TRIPOLI (Reuters) - Libyan security forces used tear gas and fired in the air on Friday to disperse worshippers near a mosque in the capital before they could protest against Muammar Gaddafi, a Libyan man said, citing two witnesses.
It was impossible to verify reports about what was happening in the Tajoura district of Tripoli because foreign journalists were prevented from reporting from the area and local anti-Gaddafi activists were not answering phone calls.
There have been violent clashes after Friday prayers in previous weeks in Tajoura, making it the focus of opposition to Gaddafi’s four-decade rule in a city which is otherwise tightly controlled by his supporters.
But this time the protest was stamped out before it had even begun, according to a Libyan from Tajoura, now living abroad, who said he had been in telephone contact with two residents.
“About 300 people were inside the mosque praying. Militia men fired tear gas and shot in the air to intimidate them,” said the man, who did not want to be named because he feared reprisals against his family in Tripoli.
“There was a lot of tear gas. Everyone ran away. They tried to prevent the protests and succeeded,” he told Reuters.
If the account is accurate, it shows Gaddafi has been able to consolidate his control in the capital and clamp down on dissent more firmly, in a further sign that the momentum in the conflict with rebels has shifted in his favor.
A Tripoli resident who drove around the city soon after prayers were finished said there was no sign of trouble.
He told Reuters that in Tajoura’s main square near the mosque, there were four or five police vans while a police helicopter flew over the area. The nearby Fashloom district, the scene of rioting last month, was also quiet.
He said there were a few hundred Gaddafi supporters holding a rally in the central Green Square.
Earlier on Friday, there were unconfirmed reports that people suspected of involvement in protests or speaking to the foreign media were being arrested to pre-empt any demonstration after Friday prayers, a frequent flashpoint for unrest.
Libyan officials have described the protesters in Tajoura as stone-throwing youngsters who do not have any legitimate political grievances.
Most foreign reporters based in Tripoli were prevented from reporting in Tajoura on Friday.
One reporter who left the hotel where a group of foreign journalists are staying was ordered out of his taxi by a police officer who said it was forbidden to travel anywhere without official supervision.
A group of foreign journalists who were able to reach the mosque in Tajoura before prayers was approached by several men in uniform, told they were not allowed to be there, and driven back to their hotel in buses.

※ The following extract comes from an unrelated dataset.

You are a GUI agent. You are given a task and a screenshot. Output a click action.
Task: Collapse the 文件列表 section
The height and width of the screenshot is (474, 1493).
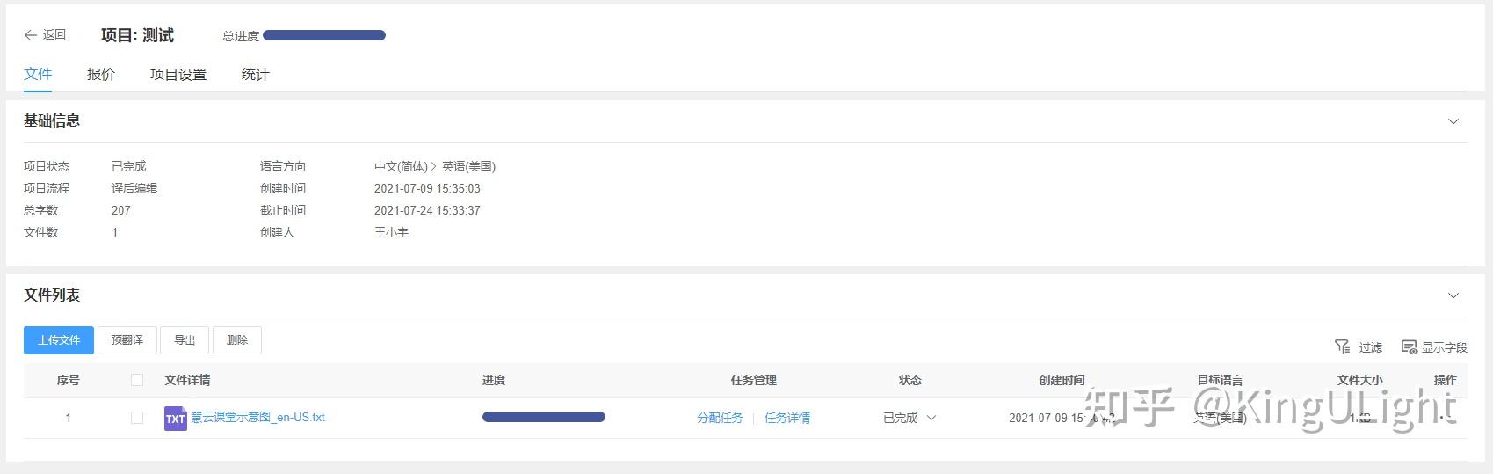pos(1453,295)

A Libyan government official assigned to accompany foreign journalists said the presence of the media would incite violence.
“If journalists go there they (the protesters) will make trouble. They will shout and throw some rocks if they see journalists. There is no protest there today. There are just guys throwing rocks,” said the official.
Friday is the main prayer time in Libya — as elsewhere in the Muslim world — when mosques attract hundreds of people to pray and hear sermons.
Libyan state television urged people in the rebel-controlled east of Libya not to attend Friday prayers in public places because of what it said was a threat to their safety.
It ran a headline saying it “warns the sons and people of the eastern region not to go to Friday prayers in public squares and open spaces for fear of their lives from mercenaries and criminal gangs.